Autumn’s feet tapping moves to my right elbow, jarring my pen and lettering as I write. We do this for minutes, me writing, her jarring. I am obsessed but finally I get the hint. We lie on our backs, mother and daughter, on a large fuzzy blanket and stare at the towering branches of a walnut tree. There aren’t even buds yet, but behind the branches is an azure blue sky. There will be buds, I tell Autumn. There will even be leaves, you’ll see.
Love it Terah! And I love you and your family!
I love my family too (you and the ones here). Hugs.
Lovely, thoughtful post! Thank you! I can almost feel the 70 degrees here in Canada….
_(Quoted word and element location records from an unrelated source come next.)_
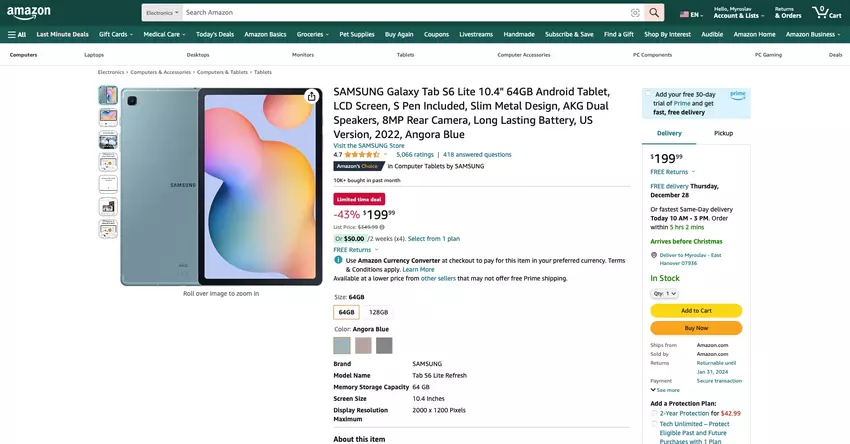The height and width of the screenshot is (444, 850).
Task: Open the Qty quantity dropdown
Action: (664, 293)
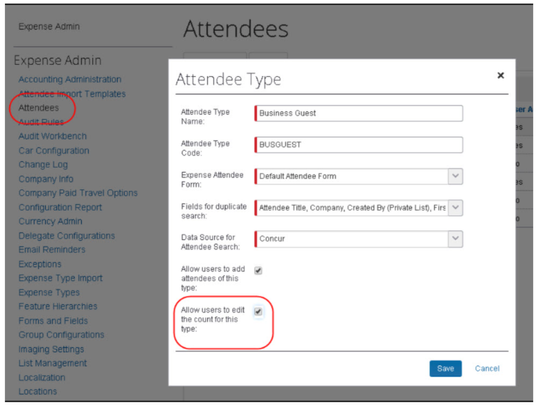This screenshot has width=536, height=405.
Task: Open Fields for duplicate search dropdown
Action: (455, 208)
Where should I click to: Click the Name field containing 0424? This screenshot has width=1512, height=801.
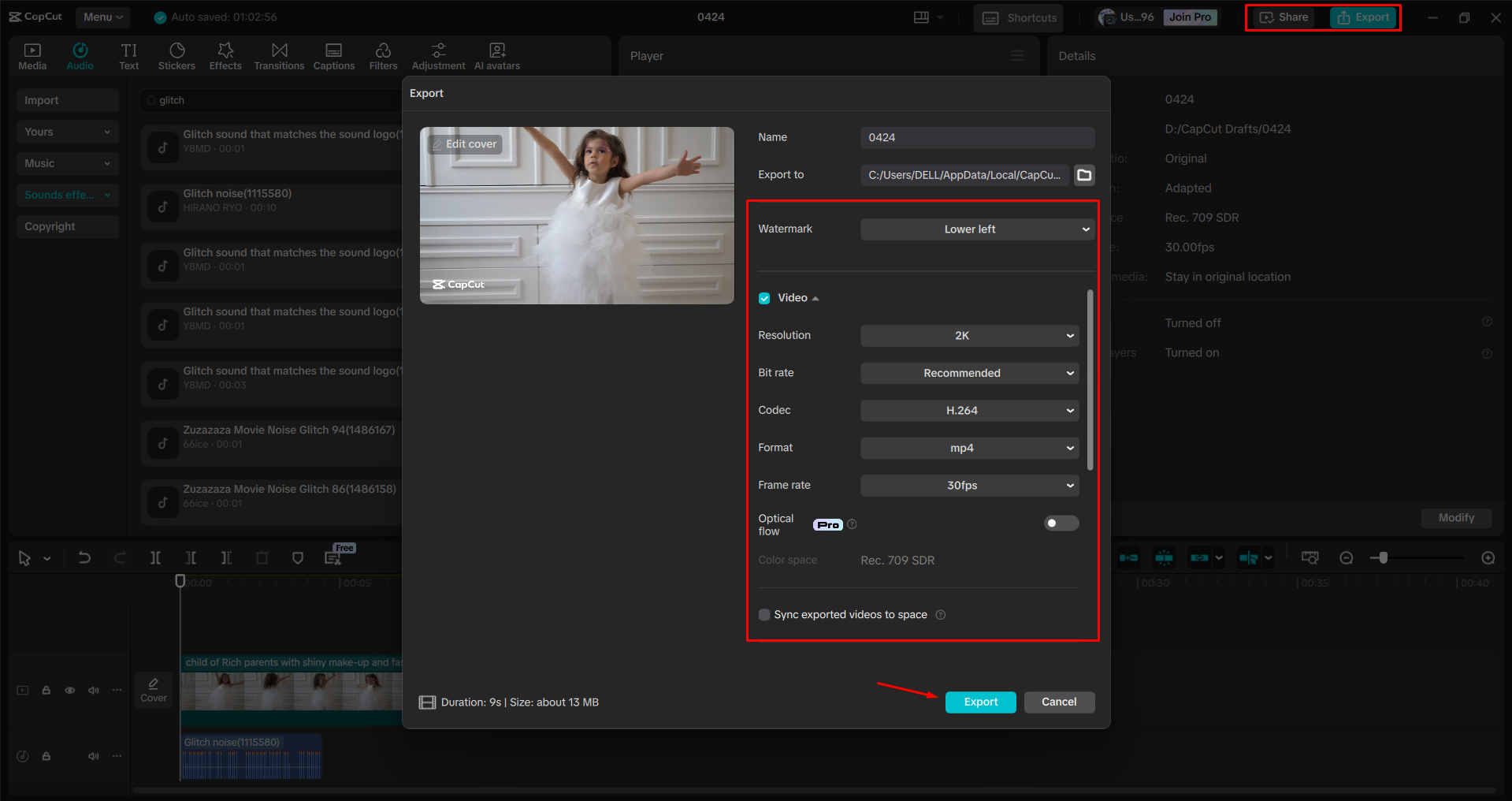977,137
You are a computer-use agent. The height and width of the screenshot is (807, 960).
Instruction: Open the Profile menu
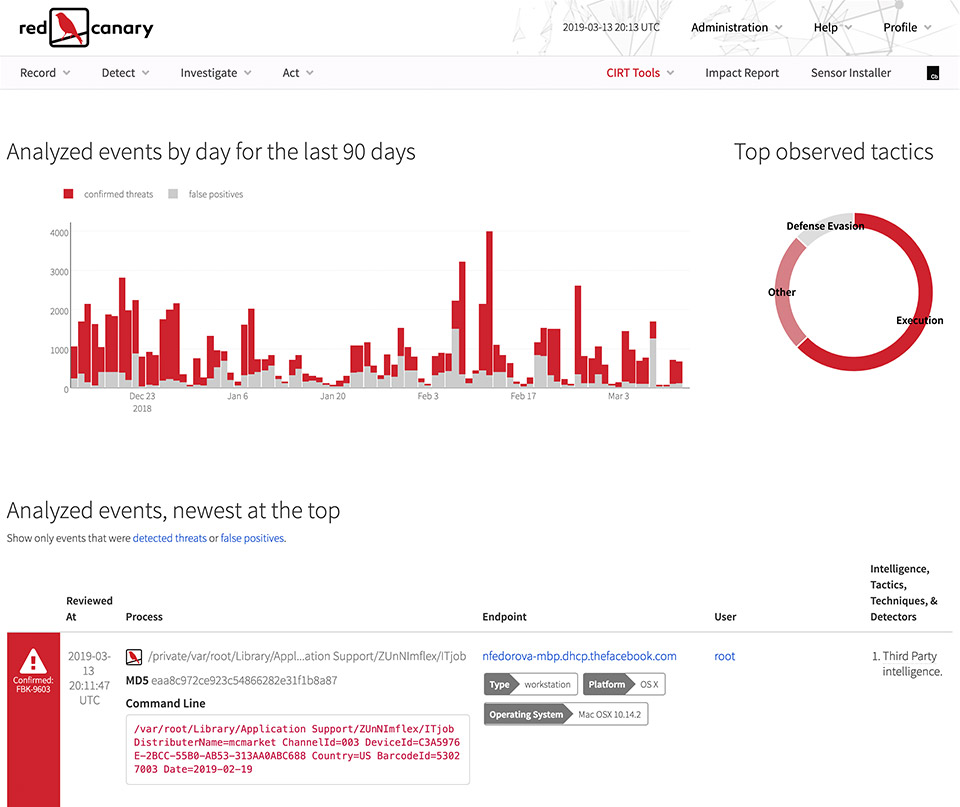907,27
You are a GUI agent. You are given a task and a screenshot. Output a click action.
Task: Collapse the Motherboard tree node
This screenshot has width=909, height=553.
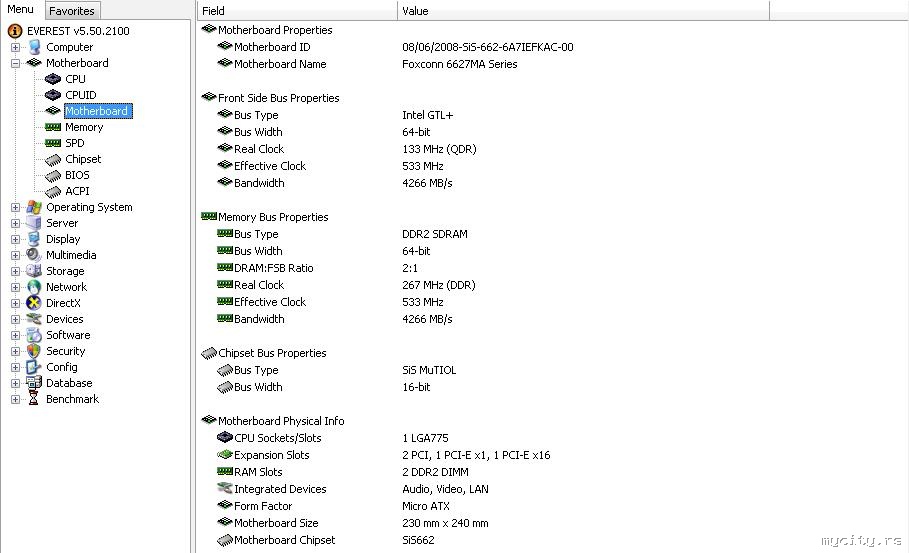[x=16, y=63]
Thank you so much for reading, Marilyn.
Beautiful! Thanks for sharing 🙂
Thank you Lela!!
What a wonderful piece, Terah. I read the short excerpt on Instagram. You really have pulled me right into your moment in time, not the first time you have done so either. 🙂
The first sentence is a profound one, indeed, and sparks memories of long ago when my children were but toddlers (over 40 years now). I must say, I remember this saying, or something like it. It is very true, though, that you really don’t know what it feels like to never be alone again in you mind, until you do actually have your own child. A father will never feel it like a mother does, however, as the child came from her and is a physical extension of her own life, but I do remember commenting often to my childless friends, “You really do not know about life until you have children.”
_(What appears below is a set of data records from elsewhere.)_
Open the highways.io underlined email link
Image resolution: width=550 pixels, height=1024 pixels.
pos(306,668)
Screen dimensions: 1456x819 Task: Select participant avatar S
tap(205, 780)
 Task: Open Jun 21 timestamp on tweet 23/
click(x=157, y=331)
I have two minor edits for you:
Third part, paragraph four, “light a faucet.” I think you mean to say “like a faucet.”
Fourth part, first paragraph, “Am I am bad mother.” I think you mean to say “Am I a bad mother.”
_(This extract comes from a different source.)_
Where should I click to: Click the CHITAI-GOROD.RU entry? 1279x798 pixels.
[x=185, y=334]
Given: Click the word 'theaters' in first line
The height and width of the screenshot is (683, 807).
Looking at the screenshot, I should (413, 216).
A very well written and wonderful piece.
Steven 🙂 ❤
You are an exceptional friend and an exceptional editor, Stephen. Thank you for both. And for relating so well to the piece. Shoot–just thank you for reading! Even that is warming and encouraging.
Best.
Your writing absolutely inspires me; wow, it is just so good! Every single time I read something you’ve written, I’m reminded just how talented you are. Beautiful.
*Blushing*
Thank you Terah for sharing your blog. I loved the way you organically shifted from your experience of being a mother to our mother earth in peril. The earth is suffering in pain and she is our source, life and our future. Will she be there when our little ones need her? I struggle between hope, truth and despair. I know that day: Sunny and 70! We went to the beach. Laughter and joy rolled in with the waves, and I remembered gratitude.
Blessing dear one. Karen
Being technology challenged, I don’t know how to send this to you. Hmmmmmm
Hi Karen! Thank you for reading! I especially love what you said “I struggle between hope, truth and despair” — gosh, me too.
Thank you for sharing a little of yourself with us here. You are always welcome too. Always.
Wow Tera,
So elegantly and beautifully written and inspiring peace. I absolutely love it.